Article

Optimizing Performance with the Shader Profiler

View the elapsed execution time of individual statements in your shader to understand where it spends the most time.

Overview

Using the Shader Profiler, you can prioritize your optimization efforts by reducing the time taken by your longest running shader statements. The shader profiler helps you optimize your shader by showing you how long each statement took to complete. On devices with a Family 4 or later GPU, a pie chart details which GPU activity your shader does most, which provides additional hints about improving performance. With the Update Shaders feature, you can change your shader source code live and quickly see how well your shader performs after the change.

Set Up Your Project to Enable the Shader Profiler

To use the shader profiler on your project, set up the .metallib file to allow for debugging:

  1. In Xcode, navigate to your project's build settings.

  2. For the Debug build configuration, set "Produce debugging information" to "Yes, include source code."

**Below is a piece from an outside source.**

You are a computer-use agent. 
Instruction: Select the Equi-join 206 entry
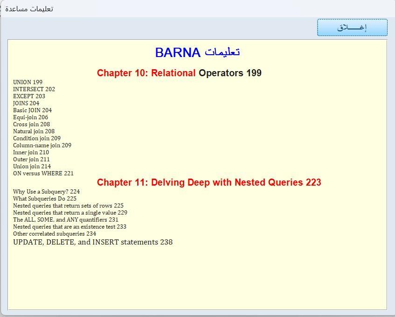(x=30, y=117)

Use the shader profiler within a captured Metal frame. Most commonly, you capture a Metal frame by clicking the camera button on Xcode's debug bar as covered in Performing a GPU Capture from the Debug Bar. For more ways to capture a Metal frame, see Metal GPU Capture.

From the captured frame, open the shader profiler using the steps in Figure 1:

  1. In the Debug navigator, choose View Frame By Performance.

  2. View your render pipelines populated in the list.

  3. Observe the amount of time each one took during the frame.

Figure 1

Viewing a frame by performance

Screenshot showing Xcode's Debug navigator. On the top right, the "View frame in different ways" selection menu is annotated. On the left, the frame's render pipelines are listed, and on the right, their elapsed time in the frame.

Click the disclosure triangle to expand a shader and see the time taken by any inline functions it called. Figure 2 shows that the inline function sample took about 134 microseconds (about 42%) of the total time taken by fragmentShader (about 318 microseconds).

Figure 2

Examining the cost of a shader's inline function calls

Screenshot of Xcode's View Frame By Performance pane with a shader expanded to reveal the relative cost of an inline function.

Profile a Shader

Profile a shader using the following steps, and as annotated in Figure 3:

  1. Expand the render pipeline.

  2. Select the shader you want to profile.

  3. View the shader source code in the center pane with the function entry point highlighted.

  4. Examine the times and percentages column.

Figure 3

Profiling a shader

On the left, a fragment shader is selected in the call list and its entry point signature is highlighted in the source code view displayed in the center pane. On the right, the times and percentages are displayed which indicate the performance of the fragment function and its statements.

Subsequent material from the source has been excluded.